From TS Trudgian, Canada

Cricinfo
25-Feb-2013
From TS Trudgian, Canada
My wife once asked me whether there was a need for batsmen to move their feet when playing a ‘stop’. A little questioning yielded that ‘stop’ meant ‘forward defensive stroke’. Is there a need? There most certainly is, said I. The conversation blossomed with mention of the insurance of adjacent bat and pad, the induced downward angle of the bat to deny any close fielders, and above all, the balance of having one’s head over the ball. Well, at least one side of the conversation blossomed. Seeking an example to prove my point, I pointed to the computer screen, which showed the Australian openers in the first morning of the Mohali Test. Balance, my dear ... , oh, well, that is Simon Katich, he is a little different. A propitious single brought Watto on strike. Now, watch his balance as he gets in behind this ball. To my chagrin Watson played ‘on the walk’, and not on a Matthew-Hayden-walk-down-and-front-foot-pull-the-bowler-for-four, thanks very much guv’nor. No, he played as if the ball was the last of the day’s play: no sooner had it struck his bat than his right foot emerged from its (rightful) side-on position and his sideways movement took him a few paces towards point. I let out a small shout of fury at being denied proof of my pontificating, while my wife smiled and resumed her knitting, thinking that I should best stick to my sines and cosines.
It was a curious observance, and, like all trifles, was one which I started to notice almost constantly during Watson’s innings. To pace and to spin alike, he would produce a lengthy stride, defend the ball, and almost topple over to his right to face the camera almost front on, French-cricket style. Forget aesthetics, a lean towards the right, or even a shifting in momentum to cause such a lean, leaves one open to a ball nipping back in, and UDRS or no, a Lawson, Blaxland and Wentworth special. How can he manage this? The simplest resolution is of course, he has an average of over fifty opening the batting for Australia: in my one and only game for the Oxford Blues I batted at No. 11 and was involved in a fifty-run stand of which my contribution amounted to zero runs from zero balls — thanks for playing.
There have been articles written about the personality of Watson being different from that of the ‘standard’ Australian batsman, whatever that may mean. To me, there is something ‘not quite right’ about his batting. But who cares? He is the perfect pugnacious Yang to Katich’s prudent Yin. He may have had trouble converting fifties to hundreds, but that is one of the lighter burdens one can be forced to bear. He is not a one-gear-wonder: his 93 and 120 against Pakistan in the last Boxing Day Test came at a comfortable, but not cavalier, clip.
That he has been spared a lot of bowling duties is one of the best moves for his career. Moreover, even when he does bowl these days, it is with noticeably less pace, and hence, less stress on the body. Australia finally gave up the request to shoe-horn Watson in as the next Keith Miller, and were content with his fulfilling a role as a (most useful) reserve seam-bowler. That he and Katich can change gears (with one virtually changing down while the other changes up) gives Australia a clear advantage in the opening to their innings. It would be foolhardy to predict anything less than one century opening stand, and one ton for the Watt himself.

Stated goal 1.
Answer these questions about the letter on Watson's batting:
(a) What did the writer's wife mean by "stop"?
(b) For which side did the writer play his one and only game?
(c) What scores did Watson make against Pakistan in the last Boxing Day Test?
Stated goal 2.
Does each statement agree with the letter on Watson's batting? Answer yes or no, and quote the words that settle it.
(a) Watson averages over fifty as an opener for Australia.
(b) The writer batted at No. 3 in his game for the Oxford Blues.
(c) Watson now bowls faster than he used to.
The material after this point comes from an unrelated source.

Dataset records.
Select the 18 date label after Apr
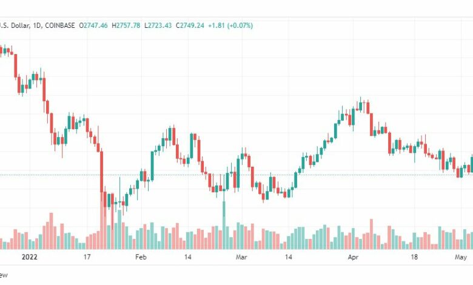473x285 pixels. 414,257
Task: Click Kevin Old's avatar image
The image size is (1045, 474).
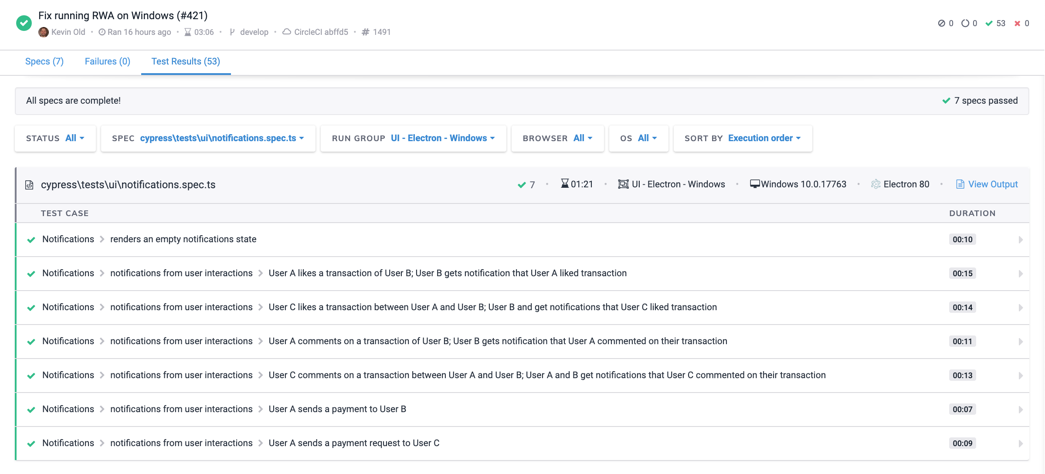Action: tap(44, 32)
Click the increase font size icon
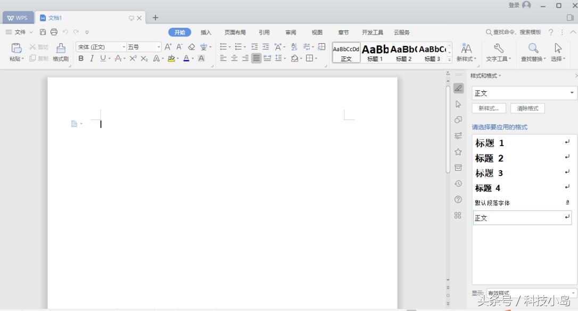Viewport: 578px width, 311px height. coord(168,47)
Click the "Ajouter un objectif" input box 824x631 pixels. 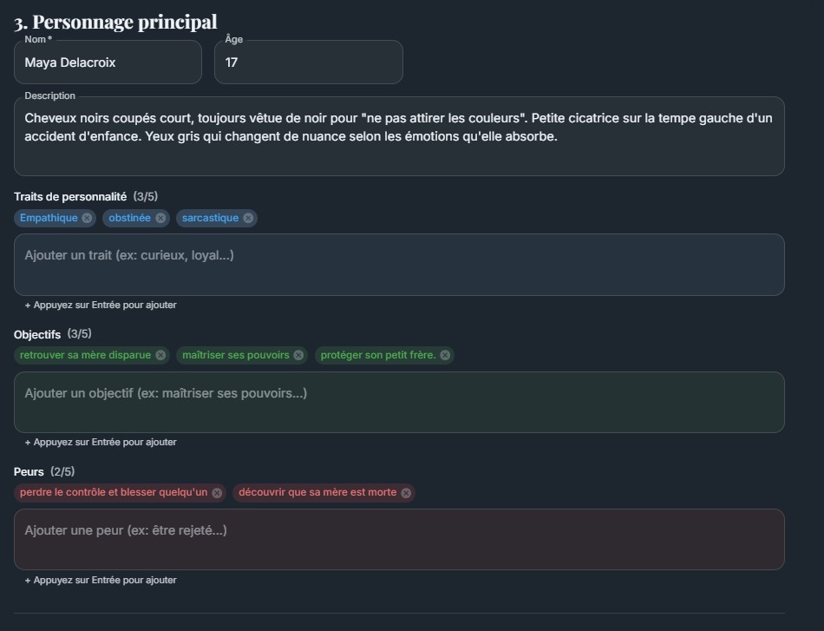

Task output 1.
(a) A forward defensive stroke.
(b) The Oxford Blues.
(c) 93 and 120.

Task output 2.
(a) Yes: "he has an average of over fifty opening the batting for Australia"
(b) No: "I batted at No. 11"
(c) No: "it is with noticeably less pace"